Problem to work on: Return every record exactly. Omit nothing.

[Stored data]
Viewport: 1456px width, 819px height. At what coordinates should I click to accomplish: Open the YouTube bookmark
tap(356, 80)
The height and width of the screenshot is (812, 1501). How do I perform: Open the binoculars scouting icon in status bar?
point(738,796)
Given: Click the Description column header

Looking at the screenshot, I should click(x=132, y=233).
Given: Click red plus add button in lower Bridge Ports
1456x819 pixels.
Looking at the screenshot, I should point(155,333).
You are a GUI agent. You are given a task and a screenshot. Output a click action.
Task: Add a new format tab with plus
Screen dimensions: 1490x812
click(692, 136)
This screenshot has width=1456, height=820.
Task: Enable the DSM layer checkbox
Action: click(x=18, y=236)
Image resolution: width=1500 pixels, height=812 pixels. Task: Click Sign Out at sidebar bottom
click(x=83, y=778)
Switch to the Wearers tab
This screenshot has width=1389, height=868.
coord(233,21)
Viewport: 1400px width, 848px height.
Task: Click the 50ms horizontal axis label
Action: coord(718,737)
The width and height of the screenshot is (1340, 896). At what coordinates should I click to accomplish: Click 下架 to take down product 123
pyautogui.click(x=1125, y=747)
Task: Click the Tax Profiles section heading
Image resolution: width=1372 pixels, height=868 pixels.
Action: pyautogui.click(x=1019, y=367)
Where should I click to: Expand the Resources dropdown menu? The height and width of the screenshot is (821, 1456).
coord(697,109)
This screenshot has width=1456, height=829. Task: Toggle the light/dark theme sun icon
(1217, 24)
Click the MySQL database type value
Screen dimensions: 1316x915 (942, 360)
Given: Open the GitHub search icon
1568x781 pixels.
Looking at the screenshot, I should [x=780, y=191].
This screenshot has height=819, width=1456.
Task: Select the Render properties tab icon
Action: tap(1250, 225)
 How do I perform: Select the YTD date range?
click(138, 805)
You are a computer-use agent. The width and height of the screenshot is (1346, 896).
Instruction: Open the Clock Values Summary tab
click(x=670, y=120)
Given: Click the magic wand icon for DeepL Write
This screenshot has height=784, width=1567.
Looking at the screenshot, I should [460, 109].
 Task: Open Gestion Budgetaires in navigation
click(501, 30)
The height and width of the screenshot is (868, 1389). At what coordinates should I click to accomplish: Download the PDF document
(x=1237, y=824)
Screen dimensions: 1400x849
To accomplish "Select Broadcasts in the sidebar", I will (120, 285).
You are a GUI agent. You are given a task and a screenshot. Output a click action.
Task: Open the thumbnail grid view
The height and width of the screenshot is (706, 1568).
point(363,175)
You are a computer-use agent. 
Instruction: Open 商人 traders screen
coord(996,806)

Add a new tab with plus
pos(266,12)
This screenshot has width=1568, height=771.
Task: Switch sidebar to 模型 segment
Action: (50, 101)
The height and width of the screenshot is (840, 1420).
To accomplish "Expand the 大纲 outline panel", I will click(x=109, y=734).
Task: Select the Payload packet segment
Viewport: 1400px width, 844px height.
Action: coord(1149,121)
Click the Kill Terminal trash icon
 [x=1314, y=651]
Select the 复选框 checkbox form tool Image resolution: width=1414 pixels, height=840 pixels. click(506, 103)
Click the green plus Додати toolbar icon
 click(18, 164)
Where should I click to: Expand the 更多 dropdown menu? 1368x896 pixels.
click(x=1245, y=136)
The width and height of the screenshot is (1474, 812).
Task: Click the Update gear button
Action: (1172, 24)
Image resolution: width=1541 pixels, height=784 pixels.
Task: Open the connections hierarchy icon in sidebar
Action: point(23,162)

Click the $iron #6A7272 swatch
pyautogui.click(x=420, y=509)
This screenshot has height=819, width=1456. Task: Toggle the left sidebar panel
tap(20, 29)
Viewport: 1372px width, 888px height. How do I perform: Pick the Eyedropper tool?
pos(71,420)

Written answer:
Viewport: 1456px width, 819px height. At what coordinates should I click to accomplish: Open the YouTube bookmark
tap(356, 80)
The height and width of the screenshot is (812, 1501). How do I perform: Open the binoculars scouting icon in status bar?
point(738,796)
Given: Click the Description column header

Looking at the screenshot, I should click(x=132, y=233).
Given: Click red plus add button in lower Bridge Ports
1456x819 pixels.
Looking at the screenshot, I should point(155,333).
You are a GUI agent. You are given a task and a screenshot. Output a click action.
Task: Add a new format tab with plus
Screen dimensions: 1490x812
click(692, 136)
This screenshot has width=1456, height=820.
Task: Enable the DSM layer checkbox
Action: click(x=18, y=236)
Image resolution: width=1500 pixels, height=812 pixels. Task: Click Sign Out at sidebar bottom
click(x=83, y=778)
Switch to the Wearers tab
This screenshot has width=1389, height=868.
coord(233,21)
Viewport: 1400px width, 848px height.
Task: Click the 50ms horizontal axis label
Action: coord(718,737)
The width and height of the screenshot is (1340, 896). At what coordinates should I click to accomplish: Click 下架 to take down product 123
pyautogui.click(x=1125, y=747)
Task: Click the Tax Profiles section heading
Image resolution: width=1372 pixels, height=868 pixels.
Action: pyautogui.click(x=1019, y=367)
Where should I click to: Expand the Resources dropdown menu? The height and width of the screenshot is (821, 1456).
coord(697,109)
This screenshot has width=1456, height=829. Task: Toggle the light/dark theme sun icon
(1217, 24)
Click the MySQL database type value
Screen dimensions: 1316x915 (942, 360)
Given: Open the GitHub search icon
1568x781 pixels.
Looking at the screenshot, I should [x=780, y=191].
This screenshot has height=819, width=1456.
Task: Select the Render properties tab icon
Action: tap(1250, 225)
 How do I perform: Select the YTD date range?
click(138, 805)
You are a computer-use agent. The width and height of the screenshot is (1346, 896).
Instruction: Open the Clock Values Summary tab
click(x=670, y=120)
Given: Click the magic wand icon for DeepL Write
This screenshot has height=784, width=1567.
Looking at the screenshot, I should [460, 109].
 Task: Open Gestion Budgetaires in navigation
click(501, 30)
The height and width of the screenshot is (868, 1389). At what coordinates should I click to accomplish: Download the PDF document
(x=1237, y=824)
Screen dimensions: 1400x849
To accomplish "Select Broadcasts in the sidebar", I will (120, 285).
You are a GUI agent. You are given a task and a screenshot. Output a click action.
Task: Open the thumbnail grid view
The height and width of the screenshot is (706, 1568).
point(363,175)
You are a computer-use agent. 
Instruction: Open 商人 traders screen
coord(996,806)

Add a new tab with plus
pos(266,12)
This screenshot has width=1568, height=771.
Task: Switch sidebar to 模型 segment
Action: (50, 101)
The height and width of the screenshot is (840, 1420).
To accomplish "Expand the 大纲 outline panel", I will click(x=109, y=734).
Task: Select the Payload packet segment
Viewport: 1400px width, 844px height.
Action: coord(1149,121)
Click the Kill Terminal trash icon
 [x=1314, y=651]
Select the 复选框 checkbox form tool Image resolution: width=1414 pixels, height=840 pixels. click(506, 103)
Click the green plus Додати toolbar icon
 click(18, 164)
Where should I click to: Expand the 更多 dropdown menu? 1368x896 pixels.
click(x=1245, y=136)
The width and height of the screenshot is (1474, 812).
Task: Click the Update gear button
Action: (1172, 24)
Image resolution: width=1541 pixels, height=784 pixels.
Task: Open the connections hierarchy icon in sidebar
Action: point(23,162)

Click the $iron #6A7272 swatch
pyautogui.click(x=420, y=509)
This screenshot has height=819, width=1456. Task: Toggle the left sidebar panel
tap(20, 29)
Viewport: 1372px width, 888px height. How do I perform: Pick the Eyedropper tool?
pos(71,420)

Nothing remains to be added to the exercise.